▶ [Selected text]
┏━━
Here's where the conscious eating piece comes in. Because understanding the biology is only half of it. The other half is learning to work with your body rather than against it; and that requires pausing long enough to actually ask yourself what you want, and why.
The Conscious Choice Framework
Do I genuinely want this? Not out of habit, stress, or boredom — but is this a real craving, in this moment? If yes, honour that.
What are the likely consequences? What will this do to my blood glucose? What time of day is it? What did I eat before this? How close am I to bedtime? Am I choosing a form that will be kinder to my body - for example, a hazelnut block with a lower chocolate-to-sugar ratio?
Am I genuinely okay with those consequences? If yes - not in a resigned way, but a real yes, then make the choice. Make it fully. And do not revisit it with guilt.
The Glucose Science You Actually Need to Know
Let's go a little deeper, because the science here is genuinely fascinating and practically useful.
Blood Glucose 101: When you consume sugar or refined carbohydrates, your blood glucose rises rapidly. Your pancreas releases insulin to bring it back down. When that process is too fast because of a large sugar load without fibre, protein, or fat to slow absorption, you get a glucose spike followed by a sharp crash. That crash triggers further cravings, low mood, fatigue, and in some people, sensations that closely mimic anxiety (racing heart, restlessness, irritability). This is the cycle most people are caught in without even realising it.
Here's what changes the equation: eating your sugary treat in the context of a meal that already contains fibre, protein, and healthy fats significantly slows glucose absorption; meaning a gentler rise, a more gradual fall, and far less of that crash-and-crave cycle. Timing matters too. Your insulin sensitivity is highest in the morning and declines through the day, which means your body is better equipped to process carbohydrates earlier. Consuming sugar close to bedtime risks elevated blood glucose during sleep; and poor sleep, in turn, worsens insulin sensitivity the next day. It becomes a cycle.
In the luteal phase, this is even more pronounced. Progesterone can naturally increase insulin resistance, meaning blood glucose regulation during this phase requires extra attention - not restriction, but awareness.
What Happened After the Chocolate
I bought the hazelnut block. I ate it… the whole thing. It was exactly what I needed: rich, smooth Whittaker's chocolate with the crunch of hazelnuts, and just enough sugar to satisfy every corner of the craving.
┗━━
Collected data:
┏━━
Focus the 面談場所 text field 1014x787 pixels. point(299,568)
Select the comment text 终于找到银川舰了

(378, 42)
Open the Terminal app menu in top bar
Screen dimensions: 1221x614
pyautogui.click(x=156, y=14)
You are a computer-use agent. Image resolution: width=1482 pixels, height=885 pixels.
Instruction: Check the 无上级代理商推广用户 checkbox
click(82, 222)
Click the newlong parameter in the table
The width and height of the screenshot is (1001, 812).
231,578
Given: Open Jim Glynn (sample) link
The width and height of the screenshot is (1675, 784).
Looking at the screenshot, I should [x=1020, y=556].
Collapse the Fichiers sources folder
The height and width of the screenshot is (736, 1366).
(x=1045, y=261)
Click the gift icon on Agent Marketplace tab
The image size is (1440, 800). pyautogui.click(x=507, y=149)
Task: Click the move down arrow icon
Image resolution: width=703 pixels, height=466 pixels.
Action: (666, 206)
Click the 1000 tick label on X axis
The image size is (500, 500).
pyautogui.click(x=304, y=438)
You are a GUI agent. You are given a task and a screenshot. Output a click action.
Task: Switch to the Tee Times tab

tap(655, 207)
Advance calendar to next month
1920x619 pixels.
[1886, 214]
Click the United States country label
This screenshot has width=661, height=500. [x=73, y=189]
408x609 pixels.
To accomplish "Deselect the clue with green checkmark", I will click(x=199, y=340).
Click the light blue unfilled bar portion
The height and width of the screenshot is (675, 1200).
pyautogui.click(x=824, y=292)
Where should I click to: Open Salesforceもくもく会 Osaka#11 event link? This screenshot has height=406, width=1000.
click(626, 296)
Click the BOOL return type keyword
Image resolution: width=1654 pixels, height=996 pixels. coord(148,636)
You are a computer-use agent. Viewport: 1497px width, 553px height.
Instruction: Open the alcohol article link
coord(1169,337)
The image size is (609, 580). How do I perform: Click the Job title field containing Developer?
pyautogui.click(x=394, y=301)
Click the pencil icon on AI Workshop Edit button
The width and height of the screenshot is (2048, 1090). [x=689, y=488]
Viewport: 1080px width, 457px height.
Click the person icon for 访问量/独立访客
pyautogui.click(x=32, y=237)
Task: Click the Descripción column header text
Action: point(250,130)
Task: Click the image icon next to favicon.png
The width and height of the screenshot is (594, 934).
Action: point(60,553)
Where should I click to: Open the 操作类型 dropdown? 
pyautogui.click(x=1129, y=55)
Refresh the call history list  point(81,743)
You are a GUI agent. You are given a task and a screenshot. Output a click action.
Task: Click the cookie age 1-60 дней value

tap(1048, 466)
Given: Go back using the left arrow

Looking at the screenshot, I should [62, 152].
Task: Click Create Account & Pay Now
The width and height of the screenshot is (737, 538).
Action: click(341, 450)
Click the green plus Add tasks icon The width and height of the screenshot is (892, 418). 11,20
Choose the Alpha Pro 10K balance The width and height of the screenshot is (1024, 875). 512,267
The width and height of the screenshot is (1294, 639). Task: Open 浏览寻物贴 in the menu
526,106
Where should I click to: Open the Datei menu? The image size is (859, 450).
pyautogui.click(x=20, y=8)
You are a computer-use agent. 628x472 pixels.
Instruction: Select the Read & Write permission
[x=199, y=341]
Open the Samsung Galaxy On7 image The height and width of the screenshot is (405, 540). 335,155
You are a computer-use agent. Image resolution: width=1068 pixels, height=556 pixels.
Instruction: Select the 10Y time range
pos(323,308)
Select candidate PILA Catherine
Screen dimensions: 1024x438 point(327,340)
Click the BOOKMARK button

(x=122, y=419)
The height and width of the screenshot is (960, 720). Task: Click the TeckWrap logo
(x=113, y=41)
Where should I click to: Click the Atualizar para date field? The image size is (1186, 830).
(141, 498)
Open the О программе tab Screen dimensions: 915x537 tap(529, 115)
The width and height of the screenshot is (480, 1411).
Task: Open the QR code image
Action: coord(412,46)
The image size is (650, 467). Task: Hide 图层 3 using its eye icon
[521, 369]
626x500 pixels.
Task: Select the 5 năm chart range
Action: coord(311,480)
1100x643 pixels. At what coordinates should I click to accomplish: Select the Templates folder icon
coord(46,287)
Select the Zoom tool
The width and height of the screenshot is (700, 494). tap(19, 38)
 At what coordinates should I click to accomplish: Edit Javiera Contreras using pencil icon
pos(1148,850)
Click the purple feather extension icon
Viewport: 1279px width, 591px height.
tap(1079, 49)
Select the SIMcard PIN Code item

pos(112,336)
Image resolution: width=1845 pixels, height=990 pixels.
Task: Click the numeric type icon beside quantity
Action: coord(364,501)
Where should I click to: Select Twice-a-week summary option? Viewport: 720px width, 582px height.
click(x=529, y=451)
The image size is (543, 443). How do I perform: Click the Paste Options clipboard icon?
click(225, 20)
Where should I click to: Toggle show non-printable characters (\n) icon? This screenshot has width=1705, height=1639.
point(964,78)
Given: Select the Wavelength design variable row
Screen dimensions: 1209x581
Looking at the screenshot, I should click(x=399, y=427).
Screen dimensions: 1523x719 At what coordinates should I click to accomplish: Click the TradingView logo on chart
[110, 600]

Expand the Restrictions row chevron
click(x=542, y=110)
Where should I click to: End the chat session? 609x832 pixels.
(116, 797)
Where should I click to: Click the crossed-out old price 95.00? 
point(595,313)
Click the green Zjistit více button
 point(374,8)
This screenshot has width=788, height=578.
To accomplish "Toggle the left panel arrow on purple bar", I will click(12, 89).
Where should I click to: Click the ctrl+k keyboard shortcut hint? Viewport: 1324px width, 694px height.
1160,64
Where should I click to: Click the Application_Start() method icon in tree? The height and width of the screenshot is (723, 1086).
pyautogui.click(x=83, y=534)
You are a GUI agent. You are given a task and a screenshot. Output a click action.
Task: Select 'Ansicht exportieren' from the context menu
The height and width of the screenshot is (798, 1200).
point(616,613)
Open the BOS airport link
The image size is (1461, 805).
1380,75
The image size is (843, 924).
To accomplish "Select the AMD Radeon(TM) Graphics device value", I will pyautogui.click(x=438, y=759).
┗━━
▶ [Task list]
A - Repeat the passage from the conscious eating text, starting with "What are the" and going on through "lower chocolate-to-sugar ratio?".
B - Write what comes next in the conscious eating text, picking up after its final sentence.

▶ [Responses in order]
A -
What are the likely consequences? What will this do to my blood glucose? What time of day is it? What did I eat before this? How close am I to bedtime? Am I choosing a form that will be kinder to my body - for example, a hazelnut block with a lower chocolate-to-sugar ratio?

B -
And then I moved on.
No guilt. No "well, I've blown it now, may as well eat everything in the house." No three-day shame spiral. No catastrophising. No ruminating.
"The chocolate happened. It was wonderful. Full stop. That's the whole story."
Because here's the thing about the all-or-nothing mindset - the "I've ruined it now so I may as well keep going" spiral… it is not a character flaw. It is a deeply ingrained psychological pattern called the abstinence violation effect. When we operate from rigid food rules rather than conscious choice, a single deviation from those rules feels like total failure, which then gives the brain permission to keep going. But when you operate from conscious choice - when you deliberately decided to have the chocolate and fully gave yourself permission, there is no "falling off the wagon," because you were never on one in a way that required that level of rigidity.
What Conscious Eating Actually Looks Like
It looks like knowing your cycle well enough to understand why you're craving what you're craving. It looks like pausing before you eat rather than reacting. It looks like understanding the science of glucose well enough to make timing decisions. It looks like choosing the hazelnut block rather than the pure chocolate, because you understand the difference - not to restrict yourself, but because you genuinely prefer how your body feels with that choice.
And it looks like enjoying that chocolate fully, without apology, and then returning to a way of eating that genuinely supports your hormones, your metabolism, your mood, and your energy.
Not because you're "back on track." Because this is just how you eat - with wholeness, with awareness, and with the occasional glorious block of hazelnut chocolate on a tired Wednesday afternoon.